#### Görev ayrıntıları
Aşağıdaki belge alıntısına göre şu soruları yanıtlayın:
(a) Özgür İrade programı hangi kanalda yayınlandı?
(b) Programın moderatörlüğünü kim yaptı?
(c) Pınar Hacıbektaşoğlu'na göre muhalefet her alanda hangi meseleyi gösteriyor?

#### Belge alıntısı

· · ·

Ekol TV'de yayınlanan ve Oylum Talu'nun moderatörlüğünü yaptığı Özgür İrade programında Pınar Hacıbektaşoğlu, İhsan Aktaş, Gürkan Zengin ve Murat Sarı gündeme dair merak edilenleri yanıtladı. Programda öne çıkan başlıklar ise şu şekilde oldu:

ERDOĞAN ESAD İLE NE ZAMAN GÖRÜŞECEK?

Pınar Hacıbektaşoğlu: Muhalefetin her alanda gösterdiği sığınmacı meselesi var. Çok fazla gündeme getiriyor. Gökten meteor düşse sebebi sığınmacılar gibi söylüyor. Bunu halka anlatmak da kolay. Halkın ekonomik sıkıntısı da ortada.

· · ·

#### Verilen malzeme
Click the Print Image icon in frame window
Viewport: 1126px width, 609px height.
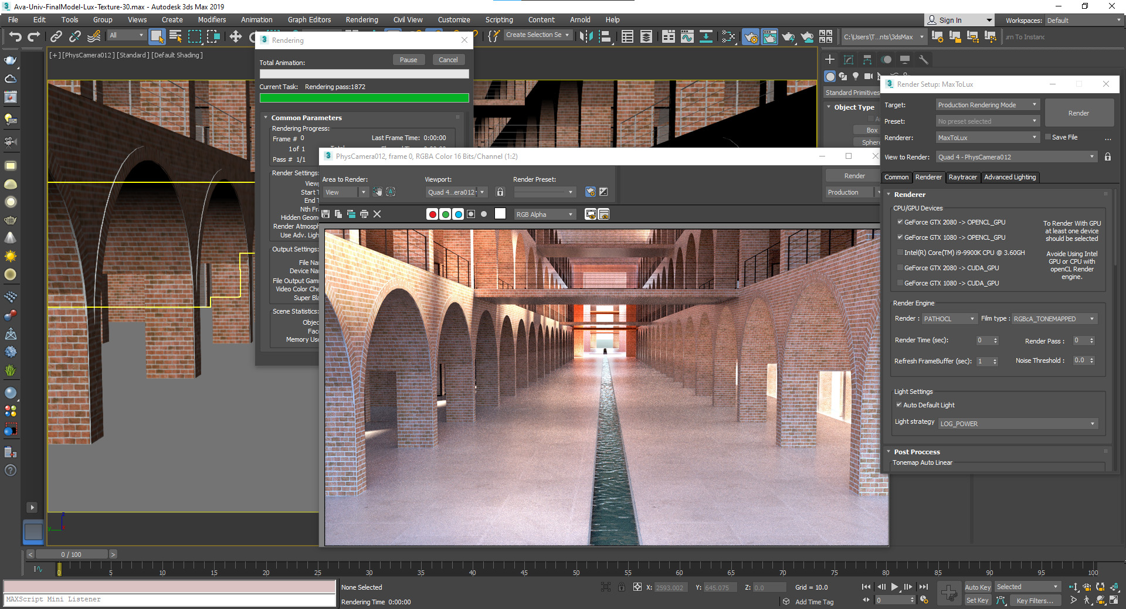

· · ·

#### Sonuç
(a) Ekol TV
(b) Oylum Talu
(c) Sığınmacı meselesi